Top of Provided data

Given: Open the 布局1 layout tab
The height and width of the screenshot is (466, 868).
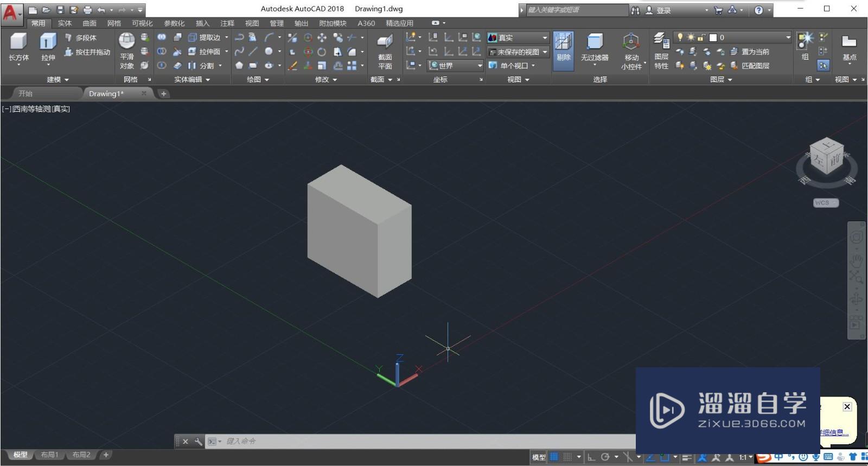Looking at the screenshot, I should click(x=49, y=455).
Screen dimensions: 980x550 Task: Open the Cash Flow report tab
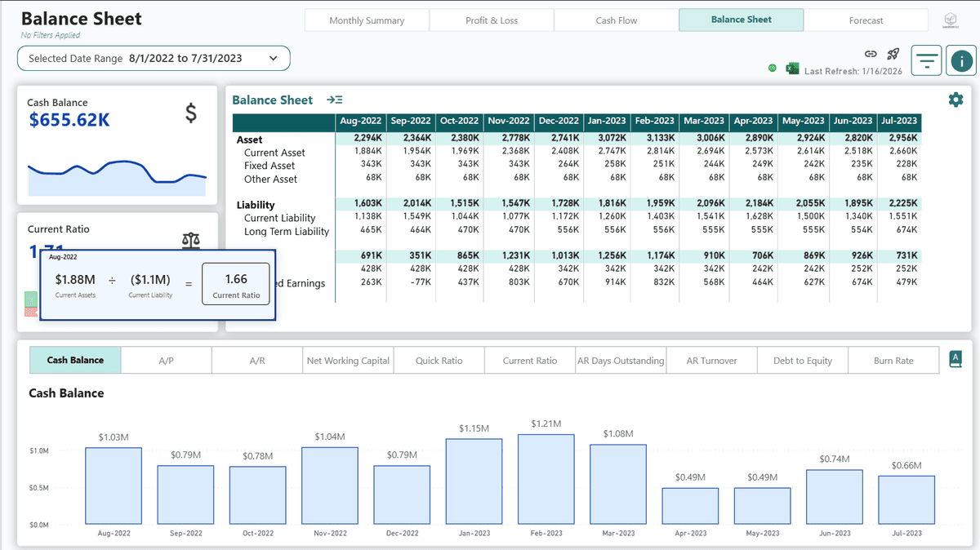pyautogui.click(x=615, y=20)
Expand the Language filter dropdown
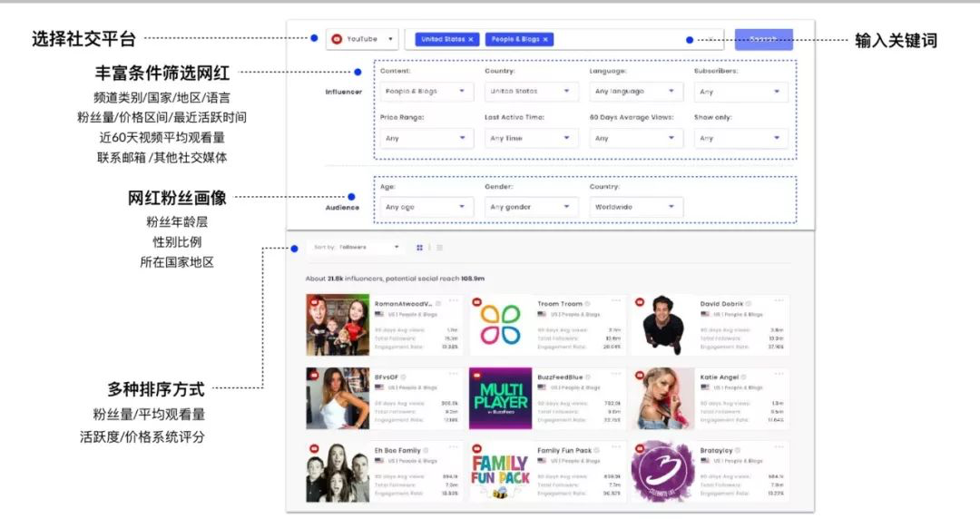The width and height of the screenshot is (980, 519). click(635, 92)
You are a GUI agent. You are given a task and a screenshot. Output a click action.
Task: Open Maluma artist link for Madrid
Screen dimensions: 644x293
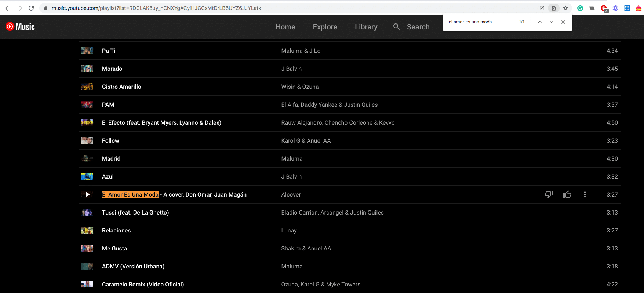[292, 158]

Bottom of Provided data

▶ **Task directions**
Copy out every line of the data exactly, leaving the images behind.

▶ **Solution to the exercise**
Given: Open the 布局1 layout tab
The height and width of the screenshot is (466, 868).
Looking at the screenshot, I should click(x=49, y=455).
Screen dimensions: 980x550 Task: Open the Cash Flow report tab
pyautogui.click(x=615, y=20)
Expand the Language filter dropdown
The width and height of the screenshot is (980, 519). click(635, 92)
You are a GUI agent. You are given a task and a screenshot. Output a click action.
Task: Open Maluma artist link for Madrid
Screen dimensions: 644x293
[292, 158]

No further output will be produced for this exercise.